To a lay audience member who hasn’t been involved in a theater production since fifth grade, directors seem as essential to any play’s success as a script. They’re the boss of the show. If the director goes into a coma at the start of the first rehearsal or has a crisis and runs off with the box office manager, what sharp-eyed, astute-eared taskmaster keeps everyone and everything in line?
During the annual Actors’ Renaissance winter season at Staunton’s American Shakespeare Center, it’s completely up to the players to get their proverbial acts together.
It’s no small challenge. Roughly 13 actors are responsible for 79 roles through the course of four plays: darkly hilarious Early Modern true crime bonanza Arden of Faversham; Amy E. Witting’s new piece Anne Page Hates Fun; Shakespeare’s domestic sitcom The Merry Wives of Windsor; and the revered second installment of his historical tetralogy, Henry IV, Part 1.
On the well-lit stage of the enchanting Blackfriars Playhouse last month, the acting company previewed their work on Henry IV, Part 1. The January 24 debut performance revealed completely actor-made choices on staging—down to the costume design, music, props, and the minutiae that would otherwise fall under a director’s purview. And on top of that, the actors had learned their lines in under 10 days.
Why suffer so? According to the ASC, the yearly test aims to empower the players by giving them the “unique blend of scholarship and practice” necessary for undertaking the “deepest dive into the Elizabethan era.” And despite the potential for chaos, it syncs perfectly with the ASC’s respectful and historically guided approach.
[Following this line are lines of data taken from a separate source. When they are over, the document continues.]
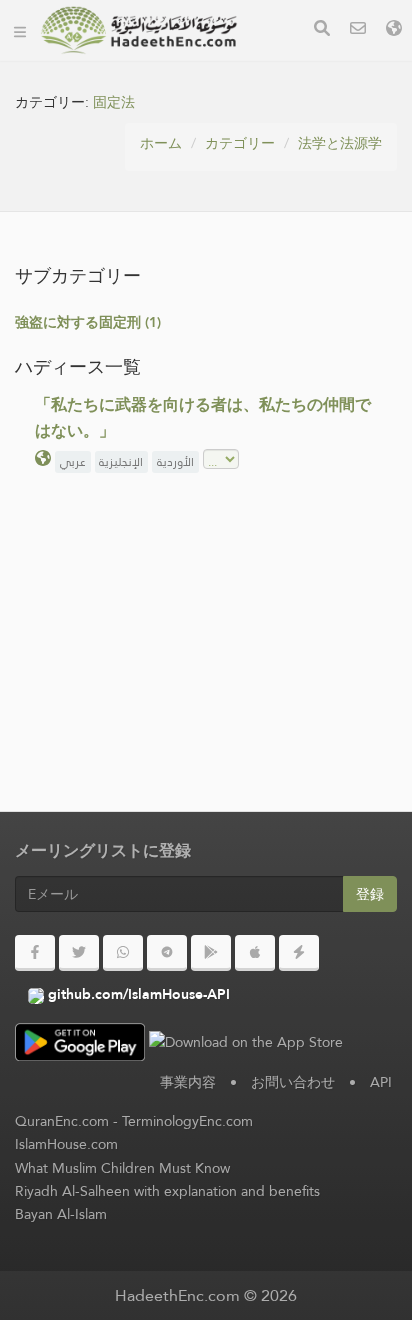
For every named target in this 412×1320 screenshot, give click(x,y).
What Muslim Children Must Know (122, 1168)
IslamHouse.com (66, 1144)
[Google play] (211, 953)
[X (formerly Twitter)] (79, 953)
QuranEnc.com (62, 1121)
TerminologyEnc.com (187, 1121)
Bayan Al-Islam (61, 1214)
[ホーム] (20, 30)
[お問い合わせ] (358, 30)
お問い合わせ (293, 1082)
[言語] (394, 30)
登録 (370, 894)
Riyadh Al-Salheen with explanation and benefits (167, 1191)
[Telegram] (167, 953)
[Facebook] (35, 953)
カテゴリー (240, 143)
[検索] (322, 30)
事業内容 (188, 1082)
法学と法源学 (340, 143)
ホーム (161, 143)
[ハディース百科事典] (139, 30)
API (381, 1082)
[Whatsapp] (123, 953)
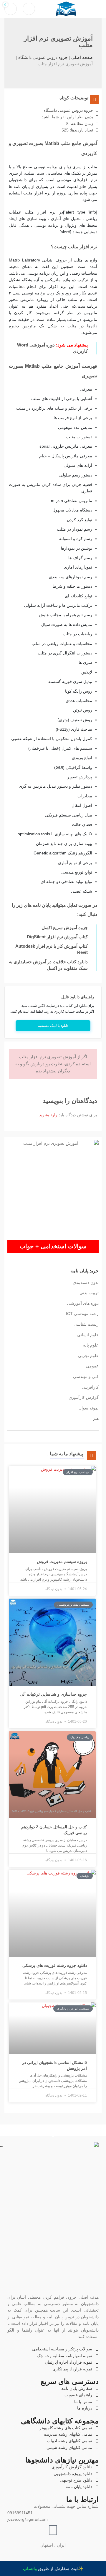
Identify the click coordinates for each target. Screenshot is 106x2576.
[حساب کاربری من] (29, 9)
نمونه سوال (89, 1408)
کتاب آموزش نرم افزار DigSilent (57, 936)
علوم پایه (91, 1345)
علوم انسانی (88, 1334)
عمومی (92, 1366)
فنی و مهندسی (86, 1376)
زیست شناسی (86, 1324)
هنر (96, 1418)
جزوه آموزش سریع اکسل (65, 927)
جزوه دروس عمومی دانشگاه (43, 57)
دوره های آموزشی (83, 1303)
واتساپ (30, 2568)
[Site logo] (66, 8)
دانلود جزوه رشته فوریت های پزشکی (54, 1965)
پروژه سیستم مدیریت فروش (62, 1561)
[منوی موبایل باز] (99, 9)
The result of leaving the direction of Henry IV, Part 1 to those performing in it is not unlike the best kind of self-released punk rock record: rolling on a steady current of gross humor, powered by blasts of lusty rage, true to the intent of those involved, and peppered with thrilling, unexpected turns. Performances hit the pinnacle of emotive perfection or, in some cases, sail just beyond the well-intentioned grasp of those outsized by their desire to execute.
The script follows King Henry Bolingbroke’s mounting tensions with a rebel alliance fueled by hotheaded Hotspur, and tackles the monarch’s estranged relationship with his heir, Hal the Prince of Wales. After Hal grows out of his frivolous London tavern lifestyle—and tomfoolery with his scene-stealing, boozehound buddy Sir John Falstaff—the young noble assumes his rightful place at his father’s side. Together, Hal and King Henry lead an army that puts down the upstarts seeking to overthrow the crown.
While the play is named after the highest rung on the hierarchy, it could easily bear the name of any of the aforementioned key roles, as each has more to say than the titular character. Yet in reenacting this embattled royal, David Anthony Lewis commands the performance with resonant authority and manly poise. Instinctive, unstudied, and wholly convincing, he seems more comfortable with Shakespeare’s words than anyone else in the play. If some of the production’s choices skirt the border of questionable interpretation, there is zero doubt in Lewis’ Henry.
Henry’s problematic princely son is played with a cautious focus by Brandon Carter, who became more at ease as his character grew fully self-aware in the play’s latter half. It’s possible that Carter’s smooth-voiced delivery is marked by tentative restraint since he’s sharing many scenes with the comedic bulldozer and big-bellied bravado of John Harrell’s Falstaff. The latter’s costume choices paint Sir John as a ’90s grunge wash-up, complete with bandana, Nirvana tee, combat boots, and requisite plaid shirt—tucked over a fat-suit paunch. Despite being a bit young and thin in the limbs for the lovable drunk liar, Harrell is appropriately slurry, sloppy, cowardly, and as hysterical as anyone could hope.
Another of the King’s major headaches, rebel leader Hotspur, is set afire with an irrepressible rage by KP Powell. Cocksure and indignant, the charismatic Powell only relents from boiling over when he’s in the lap of coquettish Lady Percy; as played by Abbi Hawk, she charmingly presents Hotspur’s wife as sultry and impossibly headstrong. Powell and Hawk display authentic chemistry during the play’s few romantic moments.
But as Henry IV, Part 1 is built on barroom banter and war, zingers and vengeful aggression frame Prince Hal’s journey from loaf to promising successor; ultimately, the Actors’ Renaissance finds its best staging choices in the slapstick of the tavern and botched vaudevillian thieveries. Putting the full Blackfriar’s space to excellent use, the actors hurdle the seats, scramble up the aisles to escape the stage, and Hal even chugs from a beer bong hanging off of the second-floor balcony. And though the too- careful, slo-mo choreography of the final act’s sword fighting could use tightening up, the group prevailed thanks to its nimble humor, righteous ire, and genuinely poignant performances.